Everyone knows that "Thomas Edison invented the electric light." But thats not the real story. Thomas Edison founded GE to make light bulbs, and founded Consolidated Edison to generate and distribute the electricity to power them. Just inventing the light bulb was not enough to merit the credit that Edison actually deserved, and got
What everyone doesn't know is that Edison's light bulb could not be ultimately successful until a man he fired for doing what he told him to do, NikolaTesla, enabled another company, Westinghouse, to efficiently transmit generate and transmit Alternating Current (AC) instead of the Direct Current (DC) that Edison espoused through GE. DC was limited to only a few miles of transmission, while AC could be transmitted hundreds of miles. With the advent of AC, the electric light became available to millions.
I interject the Lisa into the discussion to make the point that turning the tour of PARC into a personal computer was not something just anyone could have done; even Steve Jobs had to get past a false start in order to get it right. If it had been that easy, Xerox itself coulda woulda shoulda done it.
As a vintage collector, I own both machines. The Lisa is actually a very nice machine, more powerful and better designed in many ways than the Macintosh. Steve Jobs prevailed with the Macintosh mostly on the price point, which he wanted to be $1995 but corporate (John Sculley) raised to $2495, much less than the Lisa. Much cheaper than $50,000 machines sold by others. If Jobs had sold it for $1995 the Macintosh would have been successful right out of the gate instead of taking a couple years. It's one thing to build a machine; you have to get people to buy them for it to be successful. Xerox failed at that.

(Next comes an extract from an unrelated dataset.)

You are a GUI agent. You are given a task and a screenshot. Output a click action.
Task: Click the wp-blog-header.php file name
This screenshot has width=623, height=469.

People keep claiming that the Mac at $2495 was so expensive when it came out... but the basic IBM-PC in 1984, according to contemporaneous advertisements was more expensive at $2995 before you bought a monitor. . . and that was just with two floppy drives. Harddrives were extra. By the time you fully equipped an IBM-PC you were easily paying $4500. The Mac HD was $1000 extra.
Steve Jobs wanted the Mac to sell for $1995, to compete more favorably with many home computers. He was overruled by John Sculley.